START ENTRIES SHOWN

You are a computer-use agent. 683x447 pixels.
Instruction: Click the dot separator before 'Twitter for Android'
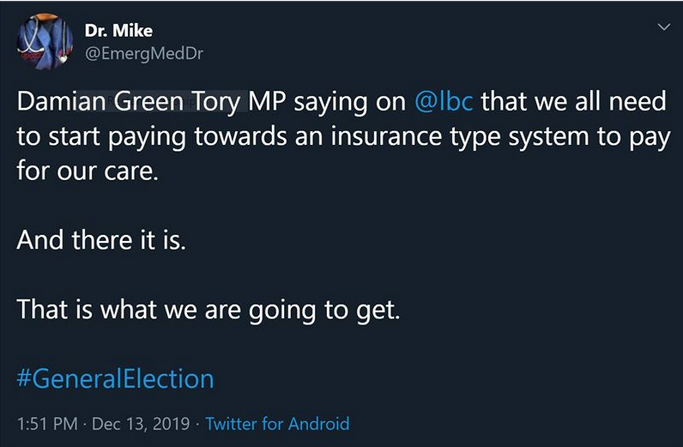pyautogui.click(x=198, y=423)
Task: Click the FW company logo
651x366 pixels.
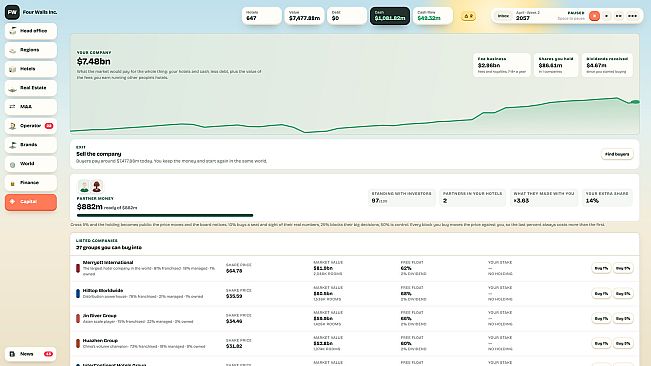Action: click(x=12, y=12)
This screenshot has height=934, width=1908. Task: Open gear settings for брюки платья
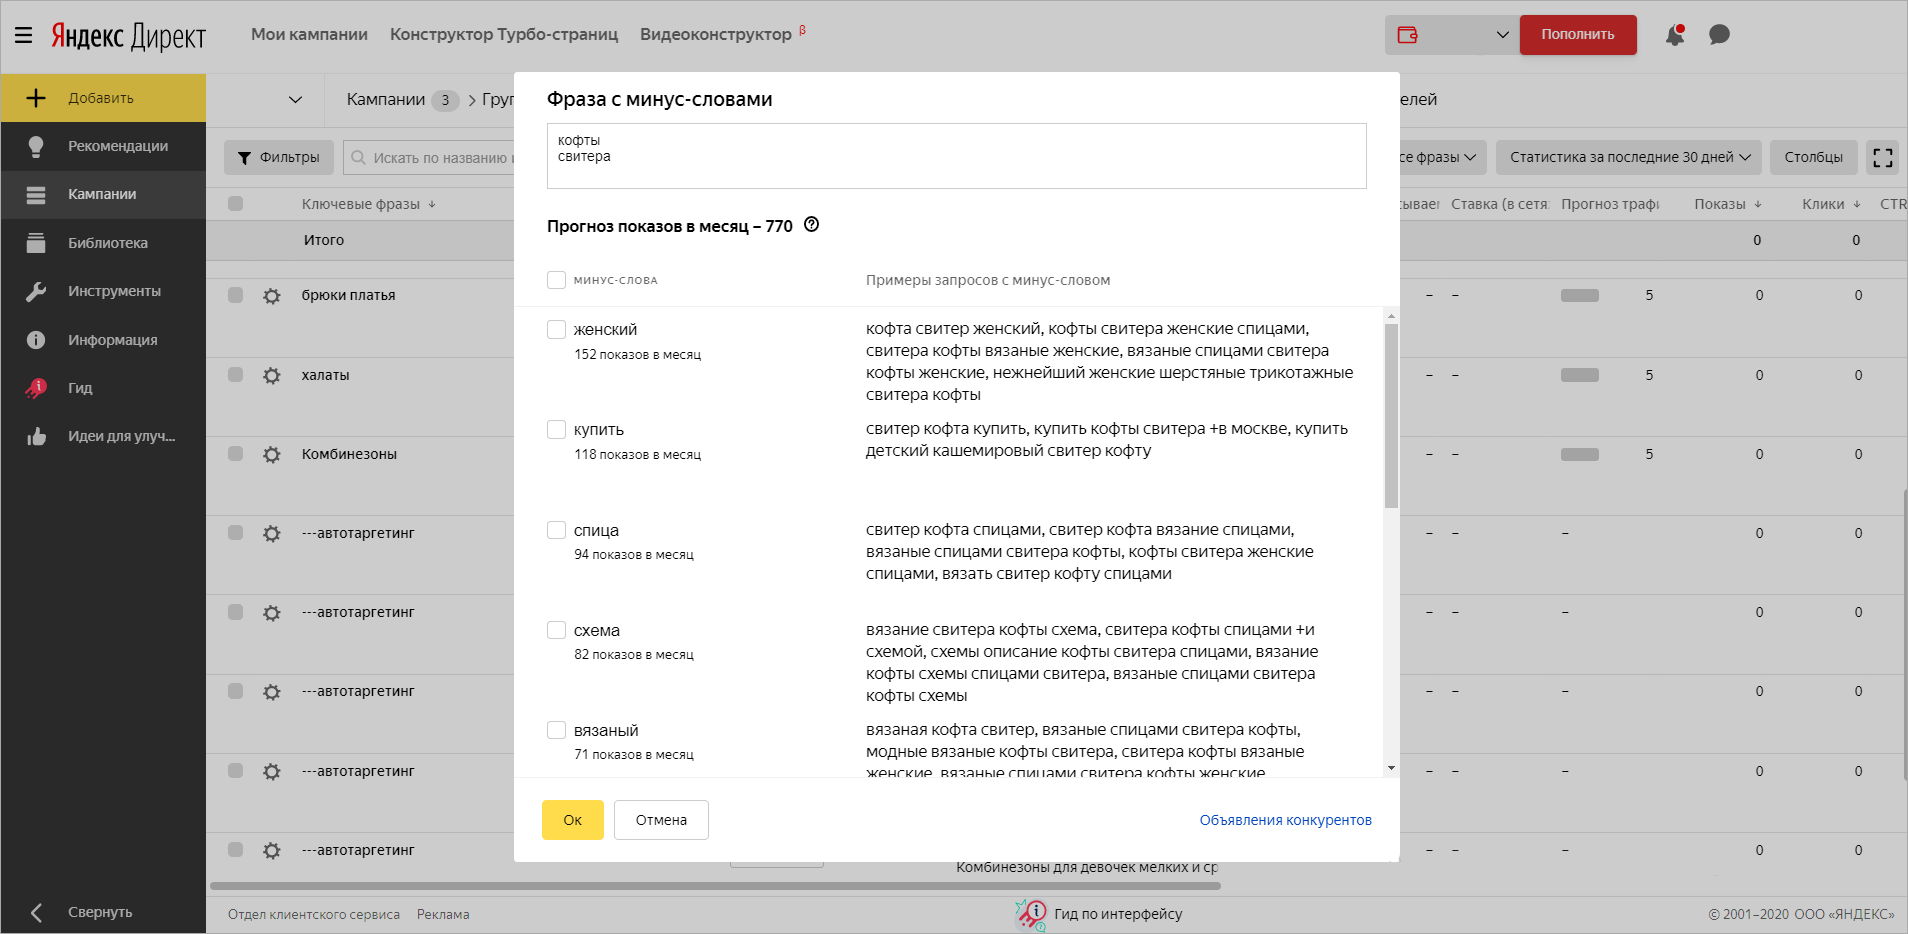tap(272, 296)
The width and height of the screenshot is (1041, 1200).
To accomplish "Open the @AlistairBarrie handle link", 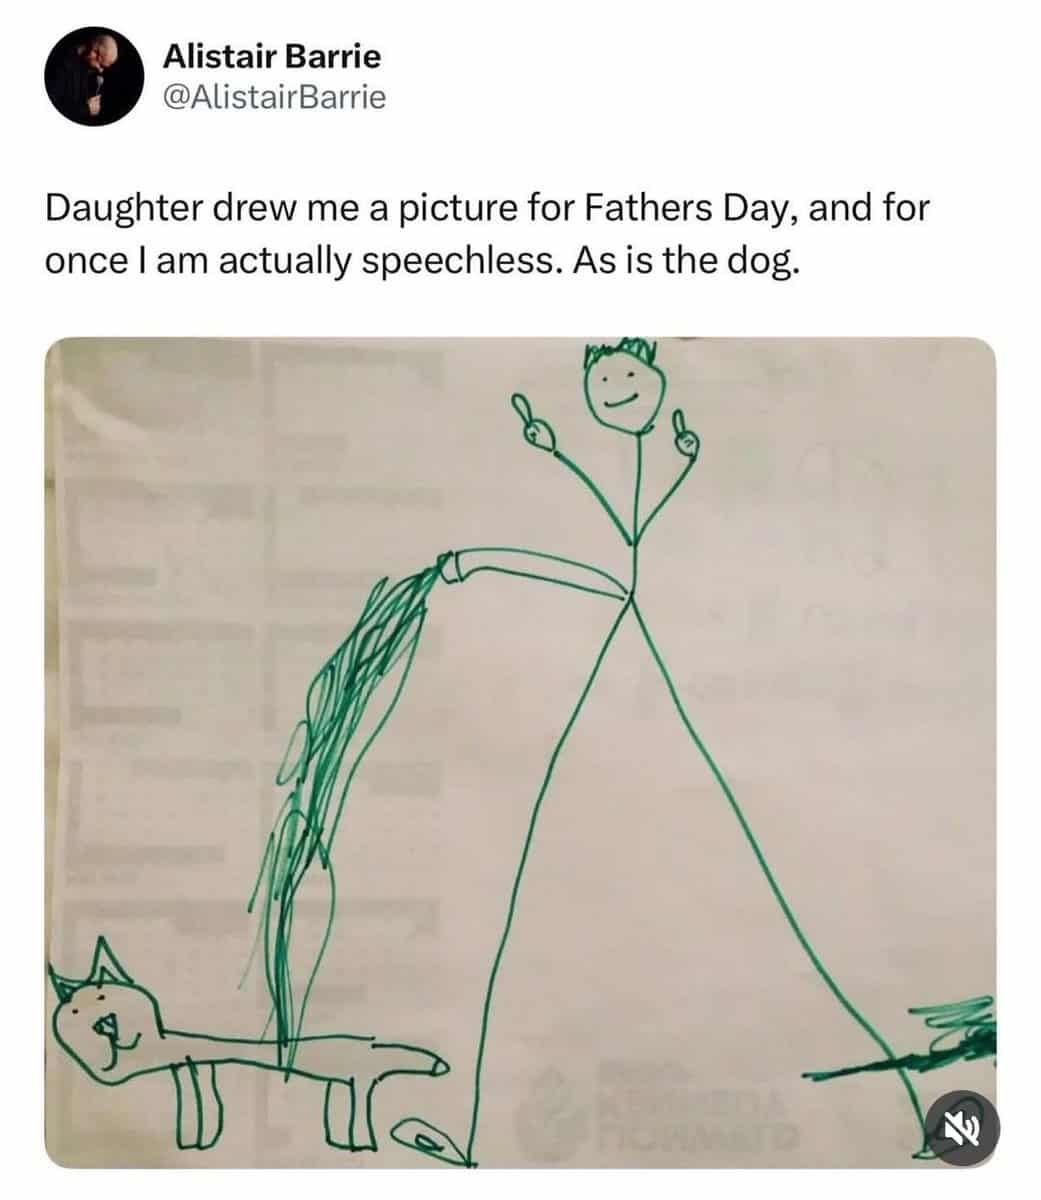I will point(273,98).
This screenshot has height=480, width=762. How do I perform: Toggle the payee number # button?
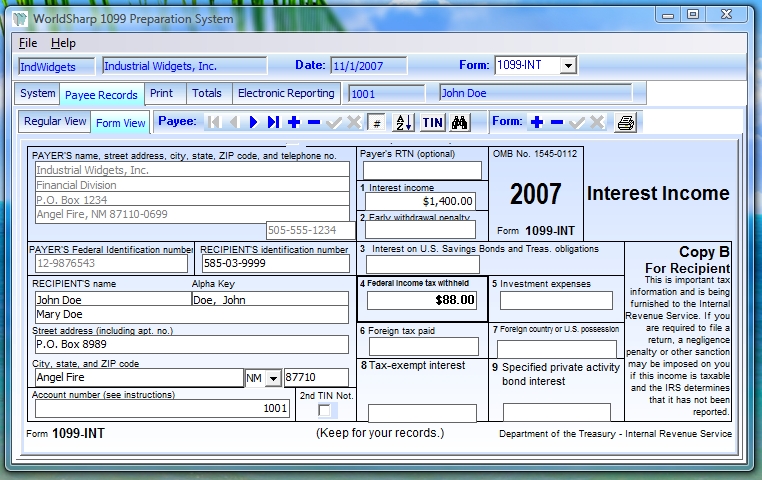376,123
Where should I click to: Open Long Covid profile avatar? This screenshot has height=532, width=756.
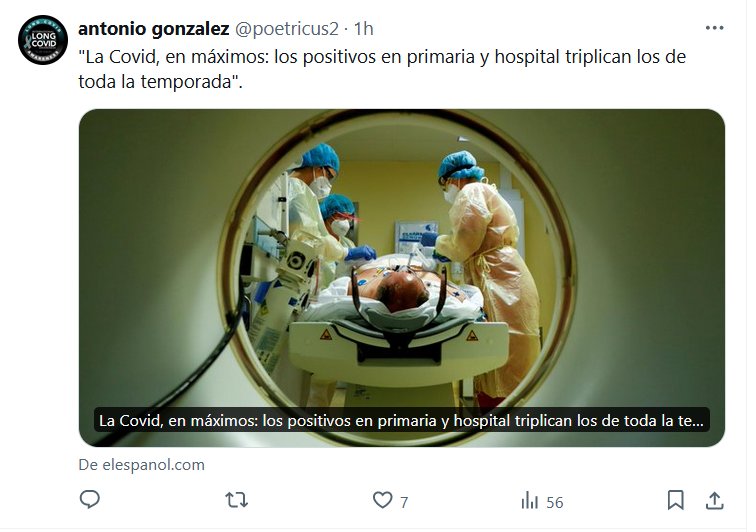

END ENTRIES SHOWN

THE PROBLEM:
When you come to the line containing "This screenshot has height=480, width=762." in the records above, repeat that line and all lines after it exactly, but not the pictures.

REPLY TO THE EXERCISE:
This screenshot has height=480, width=762. How do I perform: Toggle the payee number # button?
376,123
Where should I click to: Open Long Covid profile avatar? This screenshot has height=532, width=756.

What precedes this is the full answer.